Please report each line below that contains the string "dropdown". Case counts.

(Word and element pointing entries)
------------------------------------------------------------------------
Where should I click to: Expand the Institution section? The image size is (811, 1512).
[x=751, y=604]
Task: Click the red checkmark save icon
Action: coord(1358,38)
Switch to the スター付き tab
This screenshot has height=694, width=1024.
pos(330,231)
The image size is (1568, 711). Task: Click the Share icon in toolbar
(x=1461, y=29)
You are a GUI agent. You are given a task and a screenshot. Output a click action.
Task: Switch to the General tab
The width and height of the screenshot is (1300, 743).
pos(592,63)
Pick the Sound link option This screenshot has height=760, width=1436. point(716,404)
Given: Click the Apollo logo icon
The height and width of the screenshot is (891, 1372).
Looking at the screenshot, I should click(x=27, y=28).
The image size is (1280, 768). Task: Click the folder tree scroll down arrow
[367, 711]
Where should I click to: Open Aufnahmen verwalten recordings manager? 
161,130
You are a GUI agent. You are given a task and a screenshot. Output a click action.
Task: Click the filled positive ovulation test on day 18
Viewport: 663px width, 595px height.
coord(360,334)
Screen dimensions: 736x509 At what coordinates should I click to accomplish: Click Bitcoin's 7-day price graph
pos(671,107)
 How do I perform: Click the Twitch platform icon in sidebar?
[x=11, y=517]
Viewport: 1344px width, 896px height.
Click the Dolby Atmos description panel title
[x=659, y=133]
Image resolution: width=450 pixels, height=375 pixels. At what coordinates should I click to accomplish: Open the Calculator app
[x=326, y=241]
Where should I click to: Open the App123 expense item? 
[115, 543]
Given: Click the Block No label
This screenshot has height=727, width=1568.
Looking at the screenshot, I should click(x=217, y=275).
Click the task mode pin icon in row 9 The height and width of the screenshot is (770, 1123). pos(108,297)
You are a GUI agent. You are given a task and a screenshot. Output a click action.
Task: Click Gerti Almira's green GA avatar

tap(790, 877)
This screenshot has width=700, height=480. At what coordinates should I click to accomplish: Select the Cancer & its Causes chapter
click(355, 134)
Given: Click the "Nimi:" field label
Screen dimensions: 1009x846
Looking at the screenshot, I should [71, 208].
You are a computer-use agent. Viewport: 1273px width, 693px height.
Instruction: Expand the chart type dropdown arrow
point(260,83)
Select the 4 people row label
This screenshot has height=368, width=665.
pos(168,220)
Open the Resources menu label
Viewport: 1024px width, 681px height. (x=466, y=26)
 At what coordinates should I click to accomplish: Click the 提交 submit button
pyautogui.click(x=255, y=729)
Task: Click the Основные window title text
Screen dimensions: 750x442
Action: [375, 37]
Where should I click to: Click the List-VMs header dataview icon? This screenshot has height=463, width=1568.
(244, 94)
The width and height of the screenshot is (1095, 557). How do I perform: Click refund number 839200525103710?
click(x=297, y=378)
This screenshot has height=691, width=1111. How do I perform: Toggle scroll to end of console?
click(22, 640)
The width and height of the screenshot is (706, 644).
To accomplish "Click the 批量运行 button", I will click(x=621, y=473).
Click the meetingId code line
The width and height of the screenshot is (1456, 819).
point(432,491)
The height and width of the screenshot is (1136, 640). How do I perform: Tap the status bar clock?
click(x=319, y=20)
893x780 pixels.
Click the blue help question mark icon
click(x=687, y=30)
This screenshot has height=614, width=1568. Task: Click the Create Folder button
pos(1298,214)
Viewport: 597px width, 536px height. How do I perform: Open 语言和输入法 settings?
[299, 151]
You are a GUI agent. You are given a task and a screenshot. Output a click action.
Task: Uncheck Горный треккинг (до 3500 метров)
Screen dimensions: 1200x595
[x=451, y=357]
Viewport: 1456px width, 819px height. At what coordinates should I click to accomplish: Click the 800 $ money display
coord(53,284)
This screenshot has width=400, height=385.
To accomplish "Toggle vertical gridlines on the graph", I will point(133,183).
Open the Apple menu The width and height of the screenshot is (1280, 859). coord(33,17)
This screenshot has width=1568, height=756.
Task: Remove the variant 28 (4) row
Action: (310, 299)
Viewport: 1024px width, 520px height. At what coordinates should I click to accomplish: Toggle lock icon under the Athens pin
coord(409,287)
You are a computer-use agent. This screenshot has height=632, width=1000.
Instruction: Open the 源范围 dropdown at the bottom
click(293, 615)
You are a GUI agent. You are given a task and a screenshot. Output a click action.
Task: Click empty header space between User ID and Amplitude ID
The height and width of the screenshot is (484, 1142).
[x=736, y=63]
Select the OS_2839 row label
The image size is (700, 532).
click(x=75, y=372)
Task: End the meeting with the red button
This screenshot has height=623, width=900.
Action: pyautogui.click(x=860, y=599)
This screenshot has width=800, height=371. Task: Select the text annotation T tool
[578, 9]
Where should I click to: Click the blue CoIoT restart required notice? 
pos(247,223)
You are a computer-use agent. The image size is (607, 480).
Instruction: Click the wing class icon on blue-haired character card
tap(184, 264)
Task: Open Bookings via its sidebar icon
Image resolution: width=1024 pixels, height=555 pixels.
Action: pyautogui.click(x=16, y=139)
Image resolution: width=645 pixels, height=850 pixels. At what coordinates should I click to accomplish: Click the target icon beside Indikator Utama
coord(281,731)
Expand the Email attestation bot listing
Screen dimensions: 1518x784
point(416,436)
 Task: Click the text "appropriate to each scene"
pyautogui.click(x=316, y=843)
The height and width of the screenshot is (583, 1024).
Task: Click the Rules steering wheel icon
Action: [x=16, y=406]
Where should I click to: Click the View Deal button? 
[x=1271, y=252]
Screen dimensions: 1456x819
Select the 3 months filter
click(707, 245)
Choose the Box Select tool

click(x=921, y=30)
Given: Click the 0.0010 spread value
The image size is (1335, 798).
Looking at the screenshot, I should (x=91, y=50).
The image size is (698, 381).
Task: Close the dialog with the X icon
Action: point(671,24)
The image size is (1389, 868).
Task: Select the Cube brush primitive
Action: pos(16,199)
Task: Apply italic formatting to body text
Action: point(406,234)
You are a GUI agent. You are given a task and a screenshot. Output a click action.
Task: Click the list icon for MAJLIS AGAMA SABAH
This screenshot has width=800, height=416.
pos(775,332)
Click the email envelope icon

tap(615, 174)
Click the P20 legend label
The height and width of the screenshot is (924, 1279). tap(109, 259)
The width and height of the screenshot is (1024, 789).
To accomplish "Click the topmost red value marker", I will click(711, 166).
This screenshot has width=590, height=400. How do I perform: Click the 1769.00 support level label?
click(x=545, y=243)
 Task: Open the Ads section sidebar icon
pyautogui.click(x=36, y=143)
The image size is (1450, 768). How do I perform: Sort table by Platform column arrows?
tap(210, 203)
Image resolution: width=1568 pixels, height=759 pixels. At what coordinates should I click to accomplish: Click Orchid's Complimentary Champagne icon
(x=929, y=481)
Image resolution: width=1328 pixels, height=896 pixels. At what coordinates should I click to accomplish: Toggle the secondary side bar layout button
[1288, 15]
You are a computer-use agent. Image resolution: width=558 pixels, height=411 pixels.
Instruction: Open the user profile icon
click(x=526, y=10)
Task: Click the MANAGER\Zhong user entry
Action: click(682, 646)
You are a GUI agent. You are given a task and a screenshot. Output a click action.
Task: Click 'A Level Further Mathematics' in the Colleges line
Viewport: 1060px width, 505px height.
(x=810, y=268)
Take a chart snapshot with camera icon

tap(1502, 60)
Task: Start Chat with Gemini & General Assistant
------------------------------------------------------------------------
**Final result**
Instruction: Expand the chart type dropdown arrow
Instruction: Open the 源范围 dropdown at the bottom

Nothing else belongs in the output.